"Los palestinos continuarán pasando hasta que hayan satisfecho todas sus necesidades en diversos productos y alimentos", afirmó el gobernador del norte del Sinaí, Ahmed Abdel Hamid, la provincia fronteriza de la franja de Gaza, citado por la agencia oficial Mena. Las fuerzas de seguridad egipcias recibieron la orden "de facilitar el paso", añadió.

Al mismo tiempo, para desbloquear la situación, las autoridades egipcias optaron por invitar, por separado, a representantes de la Autoridad Palestina, en manos del partido Fatah que controla Cisjordania, y a su movimiento rival Hamas, que controla la franja de Gaza desde junio del 2007.

"Se hará llegar una invitación a los líderes de Hamas para que vengan urgentemente a El Cairo (...) y otra a la Autoridad Palestina, para examinar medidas sobre la terminal" fronteriza de Rafah, anunció el canciller egipcio, Ahmed Abul Gheit.
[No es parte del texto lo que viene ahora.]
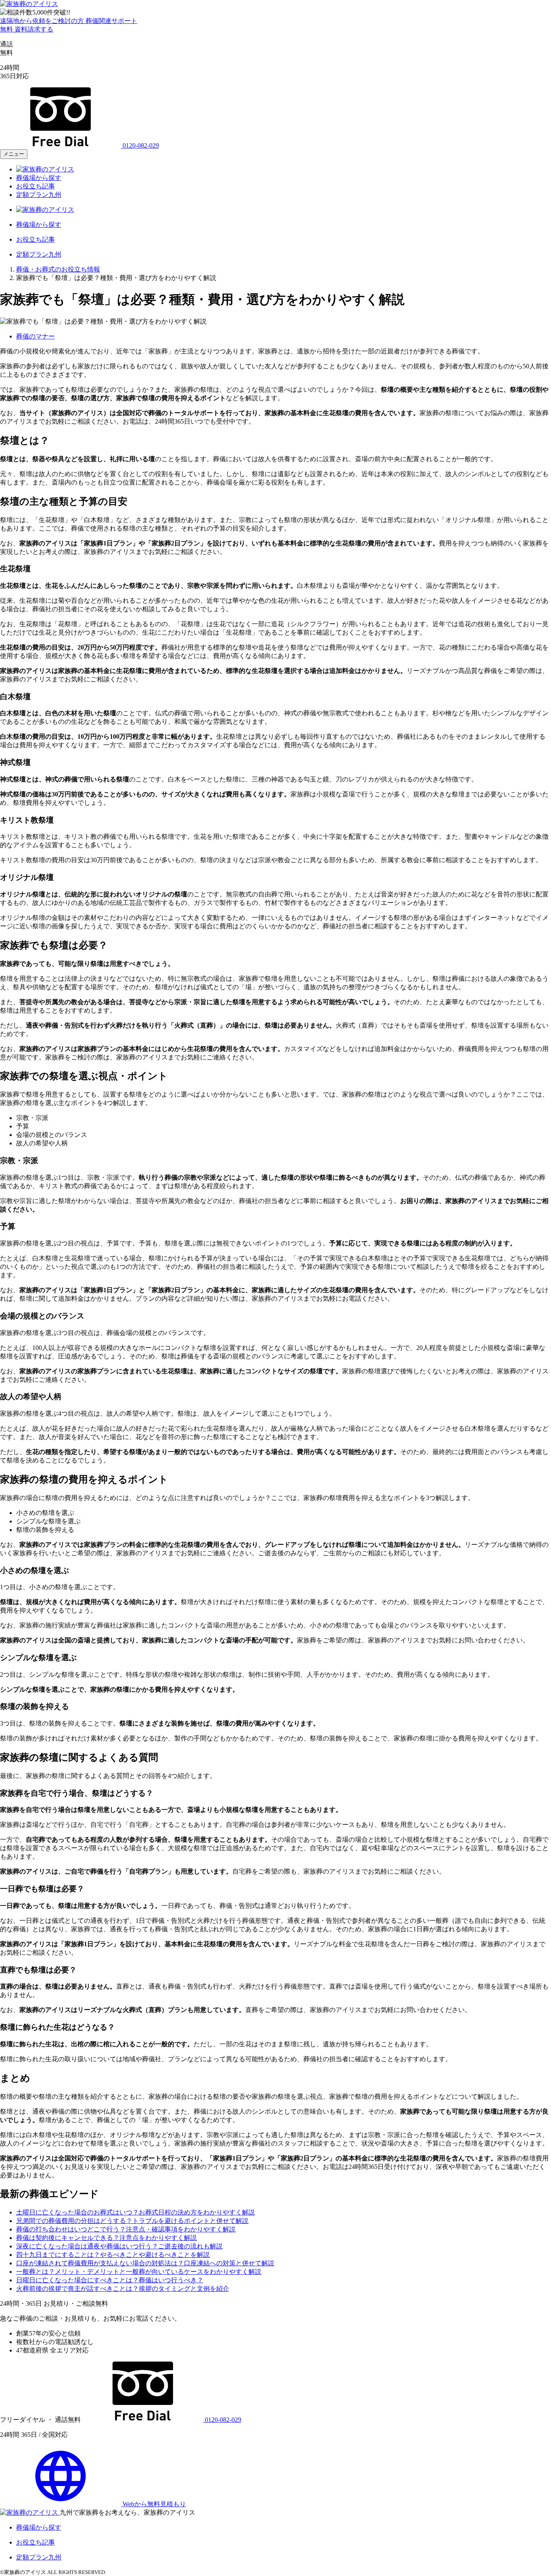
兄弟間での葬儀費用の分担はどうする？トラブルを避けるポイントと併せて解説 (132, 2220)
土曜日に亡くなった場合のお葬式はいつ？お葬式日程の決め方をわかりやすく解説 (135, 2212)
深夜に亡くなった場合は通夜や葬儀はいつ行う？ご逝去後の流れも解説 (119, 2246)
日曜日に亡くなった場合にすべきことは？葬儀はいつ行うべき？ (109, 2280)
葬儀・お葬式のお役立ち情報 (58, 269)
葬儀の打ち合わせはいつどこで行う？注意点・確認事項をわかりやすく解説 (126, 2229)
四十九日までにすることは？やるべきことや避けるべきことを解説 (113, 2254)
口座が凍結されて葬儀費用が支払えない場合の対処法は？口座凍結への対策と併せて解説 (145, 2263)
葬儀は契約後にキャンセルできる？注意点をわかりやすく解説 (106, 2237)
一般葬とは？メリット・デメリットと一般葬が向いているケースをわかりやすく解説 (138, 2271)
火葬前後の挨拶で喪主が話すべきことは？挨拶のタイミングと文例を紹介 (122, 2288)
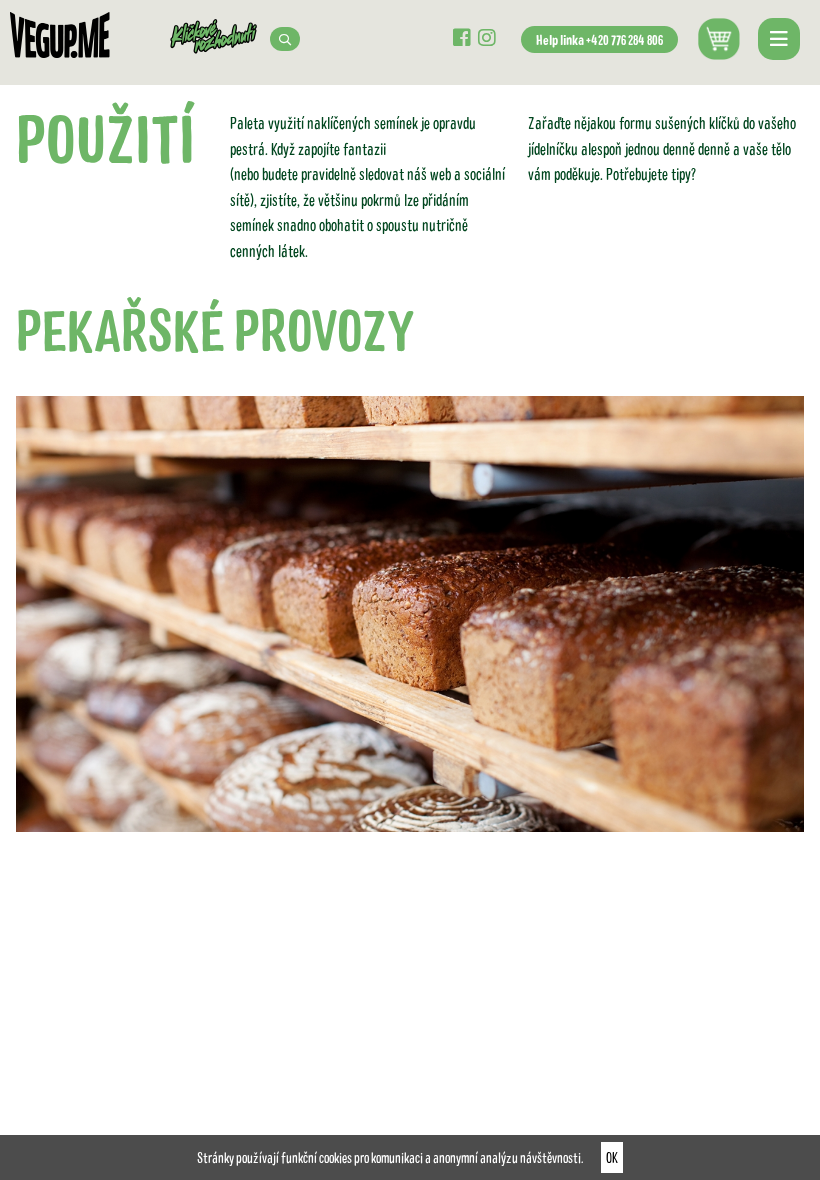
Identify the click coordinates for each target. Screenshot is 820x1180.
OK (612, 1157)
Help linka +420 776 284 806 (599, 39)
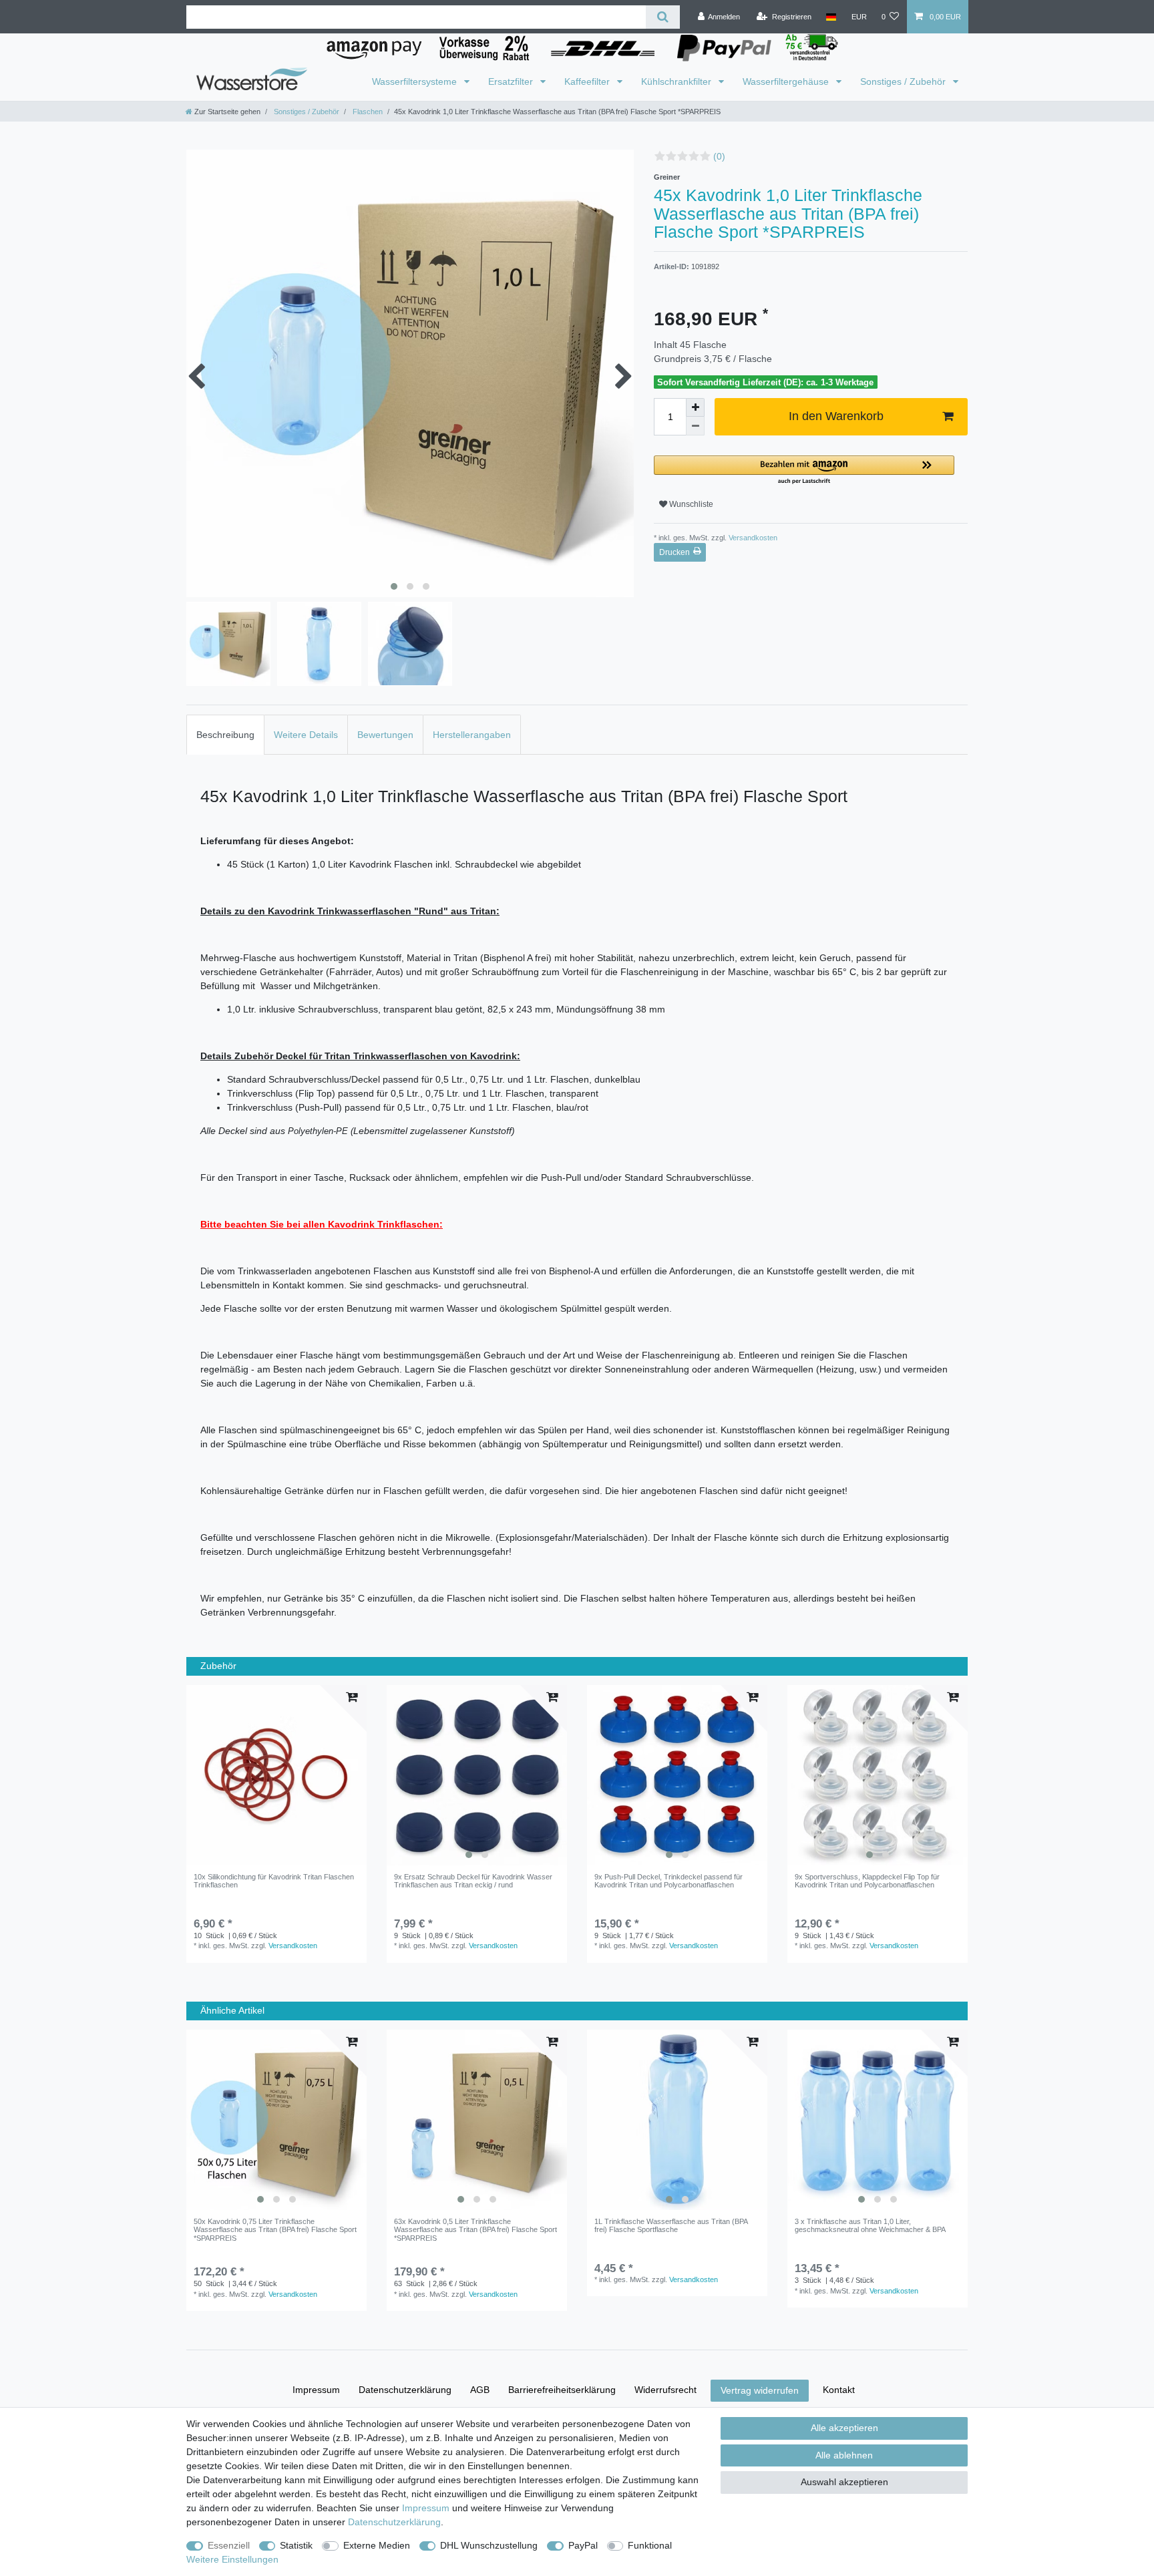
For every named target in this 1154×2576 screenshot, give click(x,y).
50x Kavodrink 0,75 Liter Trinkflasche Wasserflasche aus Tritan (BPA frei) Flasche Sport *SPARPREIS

La frontera entre la franja de Gaza y Egipto permanecía cerrada casi sin interrupción desde junio de 2006; pero activistas palestinos abrieron el miércoles pasado boquetes en el muro fronteriz, usando explosivos, a la altura de Rafah, y desde entonces decenas de miles de palestinos acuden diariamente al lado egipcio para aprovisionarse de productos de primera necesidad.

Las fuerzas de seguridad egipcias habían tratado el viernes de retomar el control de la frontera, cerrando parcialmente los accesos, pero los activistas volvieron a abrir nuevos boquetes con la ayuda de excavadoras.

"Existe la voluntad de parte de Egipto de controlar la frontera y la afluencia de palestinos", afirmó el canciller.

"Hay también un deseo de restablecer los acuerdos existentes en la frontera" antes de que Hamas se hiciera con el poder en la franja de Gaza, agregó el ministro.

En virtud de un acuerdo de noviembre de 2005, el control del paso fronterizo de Rafah recae sobre observadores internacionales.

Israel impuso un bloqueo a la franja de Gaza el 17 de enero, en represalia por los disparos de cohetes palestinos contra su territorio. El bloqueo trajo consigo una escasez de productos básicos y de carburante.

El presidente palestino, Mahmud Abas, llamó el sábado a los grupos armados a poner fin a los disparos de cohetes contra Israel y acusó al Estado hebreo de imponer un "castigo colectivo" a la población de Gaza.

El domingo, en su reunión prevista con el primer ministro israelí, Ehud Olmert, Abas exigirá a Israel el traspaso del control de las fronteras entre Gaza, Egipto e Israel a sus fuerzas de seguridad, declaró a la AFP uno de los principales negociadores palestinos, Saeb Erekat.

Por primera vez desde que varios tramos de la frontera fueron derribados, centenares de vehículos entraron el sábado en el lado egipcio de Rafah, donde se registraron unos atascos tremendos.

Miembros de las fuerzas del orden egipcias estaban apostados en la frontera para vigilar la circulación sin intervenir, comprobó la AFP. Según fuentes oficiales, desde el miércoles unos cuarenta agentes egipcios sufrieron heridas en la zona.

Las fuerzas egipcias establecieron no obstante retenes en las salidas egipcias de Rafah para impedir a los vehículos palestinos adentrarse aún más en la península del Sinaí, pero dejaban pasar taxis o vehículos particulares hasta la ciudad de El Arich, a unos 50 km.

Un grupo de egipcios aprovechó la apertura de la frontera para hacer el viaje en el sentido inverso, hacia Gaza, por primera vez en muchos años, dejando atónitos a los habitantes. "He venido a hacer un poco de comercio. Es la primera vez en mi vida que veo Gaza", dijo a la AFP Rabi Zuhrub, de 25 años.